§ **ACTIVITY**: Among the records that follow, find each line holding the word "will" and copy it.

[Opening TASK DATA section]

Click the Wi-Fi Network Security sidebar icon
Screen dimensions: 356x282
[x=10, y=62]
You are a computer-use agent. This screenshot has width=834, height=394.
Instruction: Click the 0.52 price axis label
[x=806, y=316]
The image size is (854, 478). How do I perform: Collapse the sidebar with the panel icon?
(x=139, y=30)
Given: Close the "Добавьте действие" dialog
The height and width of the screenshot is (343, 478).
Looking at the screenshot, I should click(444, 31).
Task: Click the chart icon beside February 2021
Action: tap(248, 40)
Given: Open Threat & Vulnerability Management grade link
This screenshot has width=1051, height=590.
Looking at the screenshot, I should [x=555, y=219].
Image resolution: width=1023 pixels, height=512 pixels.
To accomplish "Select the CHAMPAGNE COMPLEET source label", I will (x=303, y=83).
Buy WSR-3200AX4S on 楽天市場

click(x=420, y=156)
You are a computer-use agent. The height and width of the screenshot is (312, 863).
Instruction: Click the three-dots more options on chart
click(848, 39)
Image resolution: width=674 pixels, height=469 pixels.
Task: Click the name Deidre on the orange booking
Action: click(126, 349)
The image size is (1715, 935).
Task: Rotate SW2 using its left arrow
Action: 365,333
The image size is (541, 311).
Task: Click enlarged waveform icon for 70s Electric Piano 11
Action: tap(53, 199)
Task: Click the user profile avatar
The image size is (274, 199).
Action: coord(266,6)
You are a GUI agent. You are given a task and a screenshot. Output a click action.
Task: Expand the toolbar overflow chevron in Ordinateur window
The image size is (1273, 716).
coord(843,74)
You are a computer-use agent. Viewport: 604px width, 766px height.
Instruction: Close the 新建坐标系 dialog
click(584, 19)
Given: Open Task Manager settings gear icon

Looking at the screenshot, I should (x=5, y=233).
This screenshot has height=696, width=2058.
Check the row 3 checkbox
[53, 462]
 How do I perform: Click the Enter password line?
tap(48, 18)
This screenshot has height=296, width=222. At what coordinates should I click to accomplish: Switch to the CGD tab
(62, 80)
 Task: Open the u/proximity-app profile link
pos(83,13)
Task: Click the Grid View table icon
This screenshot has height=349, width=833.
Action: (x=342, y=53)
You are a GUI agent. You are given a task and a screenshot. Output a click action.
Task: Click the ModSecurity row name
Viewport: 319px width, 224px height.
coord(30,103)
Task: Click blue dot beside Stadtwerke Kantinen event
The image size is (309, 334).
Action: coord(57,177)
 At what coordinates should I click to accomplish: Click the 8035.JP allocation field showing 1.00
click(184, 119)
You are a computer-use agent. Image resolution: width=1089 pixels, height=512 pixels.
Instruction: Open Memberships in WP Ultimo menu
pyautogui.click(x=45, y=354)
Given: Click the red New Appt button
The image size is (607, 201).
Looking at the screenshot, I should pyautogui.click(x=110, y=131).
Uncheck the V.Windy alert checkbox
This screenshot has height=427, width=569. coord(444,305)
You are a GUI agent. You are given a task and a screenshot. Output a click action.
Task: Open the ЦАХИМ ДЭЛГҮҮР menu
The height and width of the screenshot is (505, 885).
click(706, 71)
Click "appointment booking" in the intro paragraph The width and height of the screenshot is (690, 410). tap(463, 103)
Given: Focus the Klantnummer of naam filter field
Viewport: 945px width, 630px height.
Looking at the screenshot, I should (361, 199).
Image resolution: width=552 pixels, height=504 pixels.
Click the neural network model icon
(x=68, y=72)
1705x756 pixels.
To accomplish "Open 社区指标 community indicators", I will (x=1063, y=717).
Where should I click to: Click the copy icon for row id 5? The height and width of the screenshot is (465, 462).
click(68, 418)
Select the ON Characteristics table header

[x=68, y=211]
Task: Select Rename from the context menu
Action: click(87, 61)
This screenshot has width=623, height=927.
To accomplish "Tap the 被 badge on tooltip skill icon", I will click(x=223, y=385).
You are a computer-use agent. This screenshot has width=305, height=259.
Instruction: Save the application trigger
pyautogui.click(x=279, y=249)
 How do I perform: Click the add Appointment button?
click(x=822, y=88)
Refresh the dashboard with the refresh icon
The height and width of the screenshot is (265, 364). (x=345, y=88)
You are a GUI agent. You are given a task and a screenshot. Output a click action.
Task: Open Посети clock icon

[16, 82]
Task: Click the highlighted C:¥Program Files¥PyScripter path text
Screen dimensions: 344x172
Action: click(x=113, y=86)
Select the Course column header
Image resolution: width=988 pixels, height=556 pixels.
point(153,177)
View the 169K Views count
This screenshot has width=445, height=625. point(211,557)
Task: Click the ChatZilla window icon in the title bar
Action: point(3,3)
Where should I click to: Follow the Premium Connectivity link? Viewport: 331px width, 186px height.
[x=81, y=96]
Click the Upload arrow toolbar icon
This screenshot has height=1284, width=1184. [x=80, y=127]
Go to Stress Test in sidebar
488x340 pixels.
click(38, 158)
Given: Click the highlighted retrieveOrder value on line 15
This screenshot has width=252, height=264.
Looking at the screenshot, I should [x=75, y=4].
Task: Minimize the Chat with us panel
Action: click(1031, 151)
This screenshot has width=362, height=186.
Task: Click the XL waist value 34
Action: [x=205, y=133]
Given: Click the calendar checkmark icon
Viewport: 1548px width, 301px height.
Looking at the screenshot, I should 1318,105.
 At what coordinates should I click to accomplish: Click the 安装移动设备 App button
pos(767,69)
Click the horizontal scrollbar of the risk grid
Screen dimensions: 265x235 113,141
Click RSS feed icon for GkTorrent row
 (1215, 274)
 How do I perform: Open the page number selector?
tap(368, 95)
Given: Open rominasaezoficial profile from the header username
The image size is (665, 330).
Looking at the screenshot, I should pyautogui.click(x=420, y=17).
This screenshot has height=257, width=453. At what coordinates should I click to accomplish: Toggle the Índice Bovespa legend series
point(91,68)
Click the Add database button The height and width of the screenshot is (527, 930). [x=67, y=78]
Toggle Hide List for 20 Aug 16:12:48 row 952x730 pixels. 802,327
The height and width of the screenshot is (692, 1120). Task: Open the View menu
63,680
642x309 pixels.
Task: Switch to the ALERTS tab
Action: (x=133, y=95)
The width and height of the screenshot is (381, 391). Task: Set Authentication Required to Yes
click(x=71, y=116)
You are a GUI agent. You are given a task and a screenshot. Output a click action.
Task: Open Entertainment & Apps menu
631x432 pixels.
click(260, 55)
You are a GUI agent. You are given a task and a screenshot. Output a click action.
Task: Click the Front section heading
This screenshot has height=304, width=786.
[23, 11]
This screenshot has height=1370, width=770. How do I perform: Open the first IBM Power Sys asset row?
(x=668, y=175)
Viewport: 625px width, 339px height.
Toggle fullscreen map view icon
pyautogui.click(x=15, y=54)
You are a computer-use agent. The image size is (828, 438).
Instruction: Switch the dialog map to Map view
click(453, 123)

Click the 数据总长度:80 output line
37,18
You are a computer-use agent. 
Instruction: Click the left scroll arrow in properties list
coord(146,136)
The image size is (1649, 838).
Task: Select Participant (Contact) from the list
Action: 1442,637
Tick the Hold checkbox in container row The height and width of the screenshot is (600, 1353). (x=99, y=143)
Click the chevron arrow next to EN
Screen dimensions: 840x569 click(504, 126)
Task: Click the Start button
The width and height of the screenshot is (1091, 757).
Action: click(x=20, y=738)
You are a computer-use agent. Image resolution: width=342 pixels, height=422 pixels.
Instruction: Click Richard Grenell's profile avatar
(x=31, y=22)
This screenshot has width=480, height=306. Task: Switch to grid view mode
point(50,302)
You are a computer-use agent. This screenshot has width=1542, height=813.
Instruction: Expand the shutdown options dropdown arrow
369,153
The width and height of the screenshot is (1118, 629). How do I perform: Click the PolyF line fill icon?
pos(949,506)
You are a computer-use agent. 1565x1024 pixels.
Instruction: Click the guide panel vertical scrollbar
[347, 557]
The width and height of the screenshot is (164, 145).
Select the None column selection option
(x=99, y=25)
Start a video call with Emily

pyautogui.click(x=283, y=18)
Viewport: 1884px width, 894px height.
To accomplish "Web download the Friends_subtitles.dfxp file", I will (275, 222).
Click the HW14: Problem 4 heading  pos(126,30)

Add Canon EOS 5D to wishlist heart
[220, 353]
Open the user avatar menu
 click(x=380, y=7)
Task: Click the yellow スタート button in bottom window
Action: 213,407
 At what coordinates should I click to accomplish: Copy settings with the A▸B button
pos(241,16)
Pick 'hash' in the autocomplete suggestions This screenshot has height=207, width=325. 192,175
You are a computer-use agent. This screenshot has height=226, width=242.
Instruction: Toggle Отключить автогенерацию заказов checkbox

[Closing TASK DATA section]

§ **SOLUTION TO THIS EXERCISE**:
To accomplish "Select the CHAMPAGNE COMPLEET source label", I will (x=303, y=83).
To accomplish "Open 社区指标 community indicators", I will (x=1063, y=717).
To accomplish "Tap the 被 badge on tooltip skill icon", I will click(x=223, y=385).
To accomplish "Web download the Friends_subtitles.dfxp file", I will (275, 222).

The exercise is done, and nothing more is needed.